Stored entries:
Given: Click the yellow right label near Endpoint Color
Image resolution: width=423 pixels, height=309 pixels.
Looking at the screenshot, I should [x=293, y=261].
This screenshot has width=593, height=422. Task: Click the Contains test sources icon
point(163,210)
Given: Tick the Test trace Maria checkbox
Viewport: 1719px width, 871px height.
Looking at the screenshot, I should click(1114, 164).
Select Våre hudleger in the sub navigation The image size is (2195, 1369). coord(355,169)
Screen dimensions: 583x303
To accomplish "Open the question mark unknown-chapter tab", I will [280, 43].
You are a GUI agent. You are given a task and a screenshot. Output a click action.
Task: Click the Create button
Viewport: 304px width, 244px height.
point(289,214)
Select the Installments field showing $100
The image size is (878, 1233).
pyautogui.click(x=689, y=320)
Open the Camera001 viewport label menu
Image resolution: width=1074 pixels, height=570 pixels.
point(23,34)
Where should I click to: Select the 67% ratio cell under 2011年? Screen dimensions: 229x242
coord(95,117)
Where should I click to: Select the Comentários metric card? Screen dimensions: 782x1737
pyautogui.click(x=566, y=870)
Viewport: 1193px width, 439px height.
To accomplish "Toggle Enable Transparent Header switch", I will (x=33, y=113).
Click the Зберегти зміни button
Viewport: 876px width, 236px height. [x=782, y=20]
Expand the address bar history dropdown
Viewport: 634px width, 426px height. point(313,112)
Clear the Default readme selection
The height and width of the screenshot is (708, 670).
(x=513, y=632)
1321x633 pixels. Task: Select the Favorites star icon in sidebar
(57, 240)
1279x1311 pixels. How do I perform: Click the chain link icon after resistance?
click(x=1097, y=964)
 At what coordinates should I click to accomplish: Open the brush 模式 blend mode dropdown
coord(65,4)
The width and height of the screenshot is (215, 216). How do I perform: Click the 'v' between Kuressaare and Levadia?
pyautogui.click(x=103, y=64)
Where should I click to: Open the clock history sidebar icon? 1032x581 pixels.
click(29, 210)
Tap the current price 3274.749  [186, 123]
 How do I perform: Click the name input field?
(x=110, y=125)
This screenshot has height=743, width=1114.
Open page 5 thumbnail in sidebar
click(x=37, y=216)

◆ **Task description**
Repeat the data above starting at the line with "You are a GUI" and ending at its last line, exactly, with no other lines.

◆ **Final answer**
You are a GUI agent. You are given a task and a screenshot. Output a click action.
Task: Click the Create button
Viewport: 304px width, 244px height.
point(289,214)
Select the Installments field showing $100
The image size is (878, 1233).
pyautogui.click(x=689, y=320)
Open the Camera001 viewport label menu
Image resolution: width=1074 pixels, height=570 pixels.
point(23,34)
Where should I click to: Select the 67% ratio cell under 2011年? Screen dimensions: 229x242
coord(95,117)
Where should I click to: Select the Comentários metric card? Screen dimensions: 782x1737
pyautogui.click(x=566, y=870)
Viewport: 1193px width, 439px height.
To accomplish "Toggle Enable Transparent Header switch", I will (x=33, y=113).
Click the Зберегти зміни button
Viewport: 876px width, 236px height. [x=782, y=20]
Expand the address bar history dropdown
Viewport: 634px width, 426px height. point(313,112)
Clear the Default readme selection
The height and width of the screenshot is (708, 670).
(x=513, y=632)
1321x633 pixels. Task: Select the Favorites star icon in sidebar
(57, 240)
1279x1311 pixels. How do I perform: Click the chain link icon after resistance?
click(x=1097, y=964)
 At what coordinates should I click to accomplish: Open the brush 模式 blend mode dropdown
coord(65,4)
The width and height of the screenshot is (215, 216). How do I perform: Click the 'v' between Kuressaare and Levadia?
pyautogui.click(x=103, y=64)
Where should I click to: Open the clock history sidebar icon? 1032x581 pixels.
click(29, 210)
Tap the current price 3274.749  [186, 123]
 How do I perform: Click the name input field?
(x=110, y=125)
This screenshot has height=743, width=1114.
Open page 5 thumbnail in sidebar
click(x=37, y=216)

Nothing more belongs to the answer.